Pentecost 20

October 26, 2025

For David Graybeard

       

           Even those of you who haven’t yet visited our friends in the Diocese of Western Tanganyika know of British primatologist and anthropologist Jane Goodall, one of DWT’s most famous inhabitants — other than Emmanuel Church’s friend Emmanuel the Bishop. When Dr. Goodall first traveled to the eastern shore of Lake Tanganyika in 1960 to study wild chimpanzees, the British government required her mother to go along, as she was only 26. She did not have a university degree. Traditional scientists criticized her work, saying she should never name her subjects, or observe their behavior in family groups or communities, because she was “anthropomorphizing” them — that is, assigning characteristics that belonged only to human beings. 

           But in observing the chimps’ emotional and relational responses, and interactions in families and groups, particularly with David Graybeard, the first chimp who came to trust her, Dr. Goodall realized that humans are not alone in God’s world — not the only creatures to make tools, feel love, exist in communities, and need connection to thrive. Dr. Goodall died earlier this month at the age of 91, and while I never got to meet her at the Gombe Stream reserve, I have visited there and traveled by dhow between Gombe and Kigoma with Dr. Anthony Collins, another senior researcher, after an infamous and rather spectacular fall of about 50 feet down an embankment to the base of a waterfall, but that is, as they say, another story. I’ve been reading tributes to Jane Goodall over these days since her death, and I wonder — Is Jane Goodall’s relationship with David Graybeard a window into our current experience with difference in the world? I wonder if Jesus is inviting us to observe the Pharisee and the tax collector in today’s gospel, not with the skills of an empirical scientists, but with the empathy and compassion of our shared humanity? 
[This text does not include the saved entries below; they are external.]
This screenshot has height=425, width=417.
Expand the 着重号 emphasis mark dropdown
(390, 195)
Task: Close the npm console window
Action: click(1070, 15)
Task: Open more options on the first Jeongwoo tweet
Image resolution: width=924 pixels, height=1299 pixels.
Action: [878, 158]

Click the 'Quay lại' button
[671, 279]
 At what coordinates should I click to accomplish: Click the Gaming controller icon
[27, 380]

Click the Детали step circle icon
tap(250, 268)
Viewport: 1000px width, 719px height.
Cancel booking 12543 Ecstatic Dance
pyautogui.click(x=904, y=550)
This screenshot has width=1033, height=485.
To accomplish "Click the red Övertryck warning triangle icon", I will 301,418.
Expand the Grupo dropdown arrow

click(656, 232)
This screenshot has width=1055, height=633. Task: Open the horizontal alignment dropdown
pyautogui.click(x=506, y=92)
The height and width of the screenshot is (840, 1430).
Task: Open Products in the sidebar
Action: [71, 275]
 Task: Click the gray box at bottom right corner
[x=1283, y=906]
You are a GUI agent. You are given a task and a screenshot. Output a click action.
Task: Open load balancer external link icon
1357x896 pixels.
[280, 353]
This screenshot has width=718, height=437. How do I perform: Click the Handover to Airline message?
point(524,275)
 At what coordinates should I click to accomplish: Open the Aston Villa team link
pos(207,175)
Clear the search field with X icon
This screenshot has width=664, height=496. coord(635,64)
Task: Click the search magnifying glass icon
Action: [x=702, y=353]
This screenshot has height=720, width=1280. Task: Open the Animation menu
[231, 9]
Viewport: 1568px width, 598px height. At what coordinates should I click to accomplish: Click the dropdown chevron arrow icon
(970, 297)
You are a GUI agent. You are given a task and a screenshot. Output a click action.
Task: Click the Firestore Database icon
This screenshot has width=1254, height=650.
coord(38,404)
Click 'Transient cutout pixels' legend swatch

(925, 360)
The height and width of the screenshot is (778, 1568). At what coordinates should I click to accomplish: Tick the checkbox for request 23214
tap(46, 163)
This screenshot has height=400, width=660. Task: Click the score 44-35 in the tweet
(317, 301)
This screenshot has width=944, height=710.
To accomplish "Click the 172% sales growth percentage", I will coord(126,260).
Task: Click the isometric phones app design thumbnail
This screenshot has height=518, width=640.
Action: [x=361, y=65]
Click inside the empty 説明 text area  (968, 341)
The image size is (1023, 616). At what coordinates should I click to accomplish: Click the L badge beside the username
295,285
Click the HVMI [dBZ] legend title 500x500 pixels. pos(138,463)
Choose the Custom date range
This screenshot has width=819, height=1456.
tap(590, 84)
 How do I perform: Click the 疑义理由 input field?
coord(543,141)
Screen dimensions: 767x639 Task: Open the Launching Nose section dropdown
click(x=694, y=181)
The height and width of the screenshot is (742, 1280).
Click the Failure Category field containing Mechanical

           Here’s the passage: Two men went up to the temple to pray, one a Pharisee and the other a tax collector, Luke’s story begins.  The Pharisee, standing by himself, was praying thus, `God, I thank you that I am not like other people: thieves, rogues, adulterers, or even like this tax collector. I fast twice a week; I give a tenth of all my income.' But the tax collector, standing far off, would not even look up to heaven, but was beating his breast and saying, `God, be merciful to me, a sinner!' Luke has put the Pharisee and the tax collector together here for a reason. We’re supposed to wonder why, in this pairing, it’s the tax collector who is saved by his faith, and exactly what it is about the tax collector that we’re supposed to see and be.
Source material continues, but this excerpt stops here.